To seal an actual sensor element or a sensor cell 28 exhibiting a pressure absorber in the front area of the sensor housing 20, 23, another seal is provided, particularly in the form of an O-ring, between the inner wall of the housing 20, 23 and the outer circumference of the sensor cell 28.

In the choice of fastening arrangement, this kind of configuration permits a receptacle hole 13, as the container attachment point, that exhibits a smaller diameter than in previous arrangements, since the sensor—in the present case a pressure measuring device—is attached with a pressure screw 4, which in the preferred embodiment is centrally positioned around the sensor 2 and can rotate. Here the pressure screw 4 can be provided, e.g., with an outer thread 42 that is customary in the paper industry, so that a pressure sensor 2 with a small outer diameter is permitted, for example, 30 mm or less as the outer diameter. Thus sensors with housings and/or sensor cells exhibiting outer diameters less than the customary 115 mm are possible in connection with the measurement of pressure in a receptacle, and the outer diameter can not only be smaller, but can also confer the advantage of being significantly smaller than the customary 115 mm. As a pressure sensor of this kind, the sensor cell 28 will ideally be sealed with O-rings 29, 34.

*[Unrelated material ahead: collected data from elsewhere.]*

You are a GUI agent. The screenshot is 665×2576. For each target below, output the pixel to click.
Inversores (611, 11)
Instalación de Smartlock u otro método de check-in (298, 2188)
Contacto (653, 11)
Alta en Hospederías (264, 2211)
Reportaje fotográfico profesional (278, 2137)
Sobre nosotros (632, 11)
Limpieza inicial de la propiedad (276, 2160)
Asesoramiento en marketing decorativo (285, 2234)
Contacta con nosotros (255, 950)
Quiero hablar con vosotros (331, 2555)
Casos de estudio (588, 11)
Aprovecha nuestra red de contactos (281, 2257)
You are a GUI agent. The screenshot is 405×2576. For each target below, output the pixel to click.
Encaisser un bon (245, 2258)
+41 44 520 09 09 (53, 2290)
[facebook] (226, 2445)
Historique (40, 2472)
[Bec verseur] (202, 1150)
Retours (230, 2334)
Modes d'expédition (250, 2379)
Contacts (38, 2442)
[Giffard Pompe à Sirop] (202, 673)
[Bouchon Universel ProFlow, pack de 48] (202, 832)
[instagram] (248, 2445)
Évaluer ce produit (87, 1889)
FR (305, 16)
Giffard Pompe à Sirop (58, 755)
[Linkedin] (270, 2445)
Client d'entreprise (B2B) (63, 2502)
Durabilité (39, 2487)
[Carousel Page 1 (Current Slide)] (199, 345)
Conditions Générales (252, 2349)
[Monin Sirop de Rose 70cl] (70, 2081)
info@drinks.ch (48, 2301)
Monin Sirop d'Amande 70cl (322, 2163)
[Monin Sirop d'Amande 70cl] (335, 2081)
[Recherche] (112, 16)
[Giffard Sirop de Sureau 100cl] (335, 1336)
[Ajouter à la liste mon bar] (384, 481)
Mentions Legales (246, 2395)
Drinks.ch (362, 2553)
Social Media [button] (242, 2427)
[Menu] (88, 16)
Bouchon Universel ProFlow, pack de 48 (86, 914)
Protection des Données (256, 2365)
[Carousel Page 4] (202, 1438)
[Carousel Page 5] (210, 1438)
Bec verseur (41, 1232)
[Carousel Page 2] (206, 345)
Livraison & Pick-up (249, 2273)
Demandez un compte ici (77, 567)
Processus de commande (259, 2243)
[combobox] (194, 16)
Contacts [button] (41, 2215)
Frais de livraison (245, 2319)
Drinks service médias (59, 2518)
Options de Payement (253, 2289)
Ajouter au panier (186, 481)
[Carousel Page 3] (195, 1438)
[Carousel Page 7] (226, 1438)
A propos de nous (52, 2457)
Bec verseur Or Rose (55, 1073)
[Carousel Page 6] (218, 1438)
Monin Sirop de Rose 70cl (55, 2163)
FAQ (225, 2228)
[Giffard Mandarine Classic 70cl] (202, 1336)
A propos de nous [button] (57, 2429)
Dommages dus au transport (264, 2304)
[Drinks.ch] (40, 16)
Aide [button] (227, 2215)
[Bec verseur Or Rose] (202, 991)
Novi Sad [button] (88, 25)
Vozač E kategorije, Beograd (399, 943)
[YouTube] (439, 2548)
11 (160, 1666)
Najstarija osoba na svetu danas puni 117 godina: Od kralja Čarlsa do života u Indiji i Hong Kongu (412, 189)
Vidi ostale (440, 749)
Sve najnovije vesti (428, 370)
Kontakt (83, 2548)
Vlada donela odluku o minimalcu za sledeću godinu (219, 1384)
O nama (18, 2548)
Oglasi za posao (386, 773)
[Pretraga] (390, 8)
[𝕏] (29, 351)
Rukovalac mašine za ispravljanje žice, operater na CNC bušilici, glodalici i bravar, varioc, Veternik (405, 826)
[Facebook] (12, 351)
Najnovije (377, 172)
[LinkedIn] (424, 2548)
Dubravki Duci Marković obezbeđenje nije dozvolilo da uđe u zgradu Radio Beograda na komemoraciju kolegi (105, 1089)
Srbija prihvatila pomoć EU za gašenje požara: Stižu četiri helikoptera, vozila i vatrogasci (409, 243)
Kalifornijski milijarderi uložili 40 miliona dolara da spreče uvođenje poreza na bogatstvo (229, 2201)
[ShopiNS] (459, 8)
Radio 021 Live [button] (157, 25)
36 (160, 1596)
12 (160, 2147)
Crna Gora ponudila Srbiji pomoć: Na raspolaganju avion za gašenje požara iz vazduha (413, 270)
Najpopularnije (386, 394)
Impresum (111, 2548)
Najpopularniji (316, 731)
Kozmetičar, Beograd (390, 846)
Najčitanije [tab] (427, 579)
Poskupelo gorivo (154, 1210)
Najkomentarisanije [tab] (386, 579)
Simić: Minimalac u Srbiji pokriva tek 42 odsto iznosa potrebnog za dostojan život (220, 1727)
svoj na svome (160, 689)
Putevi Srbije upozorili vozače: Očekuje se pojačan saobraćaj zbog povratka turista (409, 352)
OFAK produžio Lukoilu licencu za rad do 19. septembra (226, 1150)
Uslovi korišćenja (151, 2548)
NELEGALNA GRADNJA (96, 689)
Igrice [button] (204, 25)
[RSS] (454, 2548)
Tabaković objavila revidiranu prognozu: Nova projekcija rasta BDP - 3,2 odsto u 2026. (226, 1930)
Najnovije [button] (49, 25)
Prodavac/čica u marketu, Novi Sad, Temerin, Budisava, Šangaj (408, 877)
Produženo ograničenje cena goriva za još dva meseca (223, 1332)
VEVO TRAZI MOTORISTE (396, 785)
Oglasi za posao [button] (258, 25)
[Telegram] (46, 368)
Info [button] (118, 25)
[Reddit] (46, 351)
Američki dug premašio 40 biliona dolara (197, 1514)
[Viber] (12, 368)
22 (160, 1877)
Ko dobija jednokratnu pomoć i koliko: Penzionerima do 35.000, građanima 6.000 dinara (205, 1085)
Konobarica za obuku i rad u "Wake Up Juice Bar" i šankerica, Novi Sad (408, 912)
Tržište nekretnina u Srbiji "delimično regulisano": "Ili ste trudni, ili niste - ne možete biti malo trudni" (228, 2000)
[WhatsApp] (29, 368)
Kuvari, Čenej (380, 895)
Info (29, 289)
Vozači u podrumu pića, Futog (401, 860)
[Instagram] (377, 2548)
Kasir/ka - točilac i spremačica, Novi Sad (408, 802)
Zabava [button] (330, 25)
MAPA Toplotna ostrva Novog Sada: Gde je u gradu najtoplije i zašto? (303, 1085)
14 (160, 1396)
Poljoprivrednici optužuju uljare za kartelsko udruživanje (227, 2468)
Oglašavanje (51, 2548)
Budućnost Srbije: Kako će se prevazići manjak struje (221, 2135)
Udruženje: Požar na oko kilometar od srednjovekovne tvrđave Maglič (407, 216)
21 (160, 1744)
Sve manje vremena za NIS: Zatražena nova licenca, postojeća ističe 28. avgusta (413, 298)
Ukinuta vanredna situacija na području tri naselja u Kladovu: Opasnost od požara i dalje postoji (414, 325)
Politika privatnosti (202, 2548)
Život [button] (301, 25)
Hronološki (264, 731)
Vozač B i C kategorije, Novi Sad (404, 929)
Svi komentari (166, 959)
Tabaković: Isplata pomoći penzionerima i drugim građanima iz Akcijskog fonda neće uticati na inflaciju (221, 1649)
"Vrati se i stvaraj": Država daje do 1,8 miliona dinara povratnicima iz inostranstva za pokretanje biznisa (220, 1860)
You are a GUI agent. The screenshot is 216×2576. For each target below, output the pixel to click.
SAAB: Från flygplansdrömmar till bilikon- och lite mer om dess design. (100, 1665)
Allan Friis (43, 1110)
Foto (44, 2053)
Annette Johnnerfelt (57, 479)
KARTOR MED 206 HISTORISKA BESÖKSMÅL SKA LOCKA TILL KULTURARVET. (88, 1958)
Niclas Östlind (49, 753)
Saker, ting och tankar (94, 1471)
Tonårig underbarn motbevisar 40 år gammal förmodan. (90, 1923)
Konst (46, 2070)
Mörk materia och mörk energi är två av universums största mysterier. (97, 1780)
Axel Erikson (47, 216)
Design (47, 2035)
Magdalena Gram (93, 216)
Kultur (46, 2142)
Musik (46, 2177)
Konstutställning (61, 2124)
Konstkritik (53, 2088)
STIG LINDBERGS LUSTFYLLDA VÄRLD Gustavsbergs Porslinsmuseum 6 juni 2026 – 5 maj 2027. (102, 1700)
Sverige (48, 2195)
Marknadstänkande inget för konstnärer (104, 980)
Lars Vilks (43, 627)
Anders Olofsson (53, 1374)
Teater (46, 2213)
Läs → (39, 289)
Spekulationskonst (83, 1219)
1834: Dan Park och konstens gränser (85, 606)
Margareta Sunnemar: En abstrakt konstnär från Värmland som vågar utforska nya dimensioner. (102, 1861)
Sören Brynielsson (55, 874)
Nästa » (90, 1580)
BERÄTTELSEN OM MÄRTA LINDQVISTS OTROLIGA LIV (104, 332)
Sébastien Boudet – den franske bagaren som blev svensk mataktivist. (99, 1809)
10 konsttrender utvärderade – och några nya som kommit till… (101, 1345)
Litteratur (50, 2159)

Because the pressure screw 4 rotates around the housing 20, 23 the housing 20, 23 is axially inserted into the receptacle through-hole 13, or the bushing through-hole 13a, using the collar-like housing stop 27. In part because the friction of metal surfaces is lower than that of a sealing material, specifically the O-ring, the latter is less subject to load in a translational movement over a short distance than in a rotational movement for that case in which the entire housing 20, 24 is screwed into the receptacle through-hole, or the bushing through-hole 13a, with a screwing motion.

In the exemplary embodiment depicted in FIG. 1 the outside housing part 21 exhibits another outside stop 5. This stop 5 can take the form of an individual small projection or, as shown, of a circumferential ring. The outside stop serves to hold the pressure screw 4 on the housing 20 so that when the housing 20 is assembled or disassembled the pressure screw 4 does not fall off it and become lost. In this exemplary embodiment the pressure screw 4, which consequently exhibits an outside stop surface 44 as a counter-stop for the outside stop 5 of the housing 20, is secured to the housing 20 when the latter is assembled. It is expedient to do this in such a way that the pressure screw 4 is mounted in rotating fashion around the housing 20. The pressure screw 4 is restricted in is motion toward and away from receptacle 1 by the stops 27, 5. Upon disassembly, in conjunction with the screwing movement, not only is the pressure screw 4 lifted relative to the receptacle 2, but the entire housing is lifted too, with the result that any sticking resistance caused by the seal 24 is overcome with the screwing movement.

FIG. 2 shows an exemplary embodiment in which the pressure screw 4 can additionally be pushed over the housing 20 or, as the case may be, the assembled housing 20. To protect the pressure screw 4 from loss the housing 20, 21 has a circumferential outer thread 26, onto which a corresponding outside housing stop 5 with an inner thread 52 can be screwed. If the outside housing stop 52 is screwed entirely onto the pressure screw 4, the outside housing stop 52 will serve as a counter-stop, as in the exemplary embodiment of FIG. 1, when the sensor 2 is dismounted from the receptacle 1.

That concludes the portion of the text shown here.